Grouping Whisky Brands

By Wesley Satelis

April 9, 2022

In this post we will be using the unsupervised grouping method Partition Around Medoids (PAM), to create clusters of whisky brands based on ratings given by users of the website https://www.whiskybase.com/whiskies/brands. The PAM method is a variation of the widely known k-means, the main difference is that PAM uses observations in the dataset as cluster centroids, and k-means uses the cluster mean instead.

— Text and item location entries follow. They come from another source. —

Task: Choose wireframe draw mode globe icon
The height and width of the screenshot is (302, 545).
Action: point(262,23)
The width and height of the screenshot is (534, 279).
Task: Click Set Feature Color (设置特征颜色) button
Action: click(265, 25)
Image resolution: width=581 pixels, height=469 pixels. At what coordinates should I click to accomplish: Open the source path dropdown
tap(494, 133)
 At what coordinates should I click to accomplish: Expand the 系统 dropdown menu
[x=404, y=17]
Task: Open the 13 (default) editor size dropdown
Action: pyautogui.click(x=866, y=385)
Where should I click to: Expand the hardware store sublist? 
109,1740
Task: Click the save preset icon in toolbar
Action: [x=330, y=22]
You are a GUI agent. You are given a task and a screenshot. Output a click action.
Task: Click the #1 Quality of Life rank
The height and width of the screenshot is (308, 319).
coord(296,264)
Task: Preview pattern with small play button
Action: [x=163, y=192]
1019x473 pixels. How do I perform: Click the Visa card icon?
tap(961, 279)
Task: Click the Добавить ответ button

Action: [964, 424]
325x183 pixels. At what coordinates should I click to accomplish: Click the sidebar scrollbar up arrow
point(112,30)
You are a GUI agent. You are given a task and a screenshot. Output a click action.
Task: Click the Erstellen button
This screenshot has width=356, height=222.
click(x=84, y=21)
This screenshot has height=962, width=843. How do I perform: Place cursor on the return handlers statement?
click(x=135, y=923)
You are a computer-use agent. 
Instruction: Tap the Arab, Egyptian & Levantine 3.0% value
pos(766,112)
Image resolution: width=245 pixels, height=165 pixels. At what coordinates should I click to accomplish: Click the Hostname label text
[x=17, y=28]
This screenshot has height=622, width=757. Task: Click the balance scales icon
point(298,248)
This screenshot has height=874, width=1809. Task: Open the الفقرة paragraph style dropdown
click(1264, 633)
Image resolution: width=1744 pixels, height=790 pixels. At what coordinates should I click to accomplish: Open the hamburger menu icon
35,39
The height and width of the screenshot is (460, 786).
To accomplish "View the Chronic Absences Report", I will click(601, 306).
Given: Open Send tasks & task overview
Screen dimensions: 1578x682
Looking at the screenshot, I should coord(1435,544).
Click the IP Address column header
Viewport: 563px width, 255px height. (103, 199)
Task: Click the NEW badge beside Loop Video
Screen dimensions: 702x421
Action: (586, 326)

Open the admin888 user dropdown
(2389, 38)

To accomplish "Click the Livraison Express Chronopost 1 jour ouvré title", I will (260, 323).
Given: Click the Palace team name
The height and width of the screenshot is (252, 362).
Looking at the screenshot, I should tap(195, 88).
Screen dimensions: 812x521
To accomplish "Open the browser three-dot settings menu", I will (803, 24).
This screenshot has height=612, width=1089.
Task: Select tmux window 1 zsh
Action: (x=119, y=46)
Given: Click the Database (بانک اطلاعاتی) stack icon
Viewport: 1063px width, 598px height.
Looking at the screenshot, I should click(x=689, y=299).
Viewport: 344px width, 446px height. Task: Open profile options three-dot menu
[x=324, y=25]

The original dataset has the following variables.

  • Brand: Whisky brand;
  • Country: Country of origin of the whisky;
  • Whiskies: Number of different whiskies;
  • Votes: Number of votes given to that brand;
  • Rating: (0-100) Rating given by a regular user to that whisky;
  • WB Ranking: (A - G) Ranking based on ratings given by specialists in whisky.

The following table shows how many whisky brand each country has, I chose to discard countries with less than 10 whisky brands since those wouldn’t yield very interesting results.

Country Number of whisky brands
Scotland 3670
United States 1421
Germany 401
Ireland 322
Canada 161
Japan 130
France 118
Switzerland 106
United Kingdom 86
Australia 82
Austria 76
Netherlands 55
Sweden 41
Belgium 30
India 28
Denmark 24
New Zealand 22
Czech Republic 17
Spain 13
Taiwan 10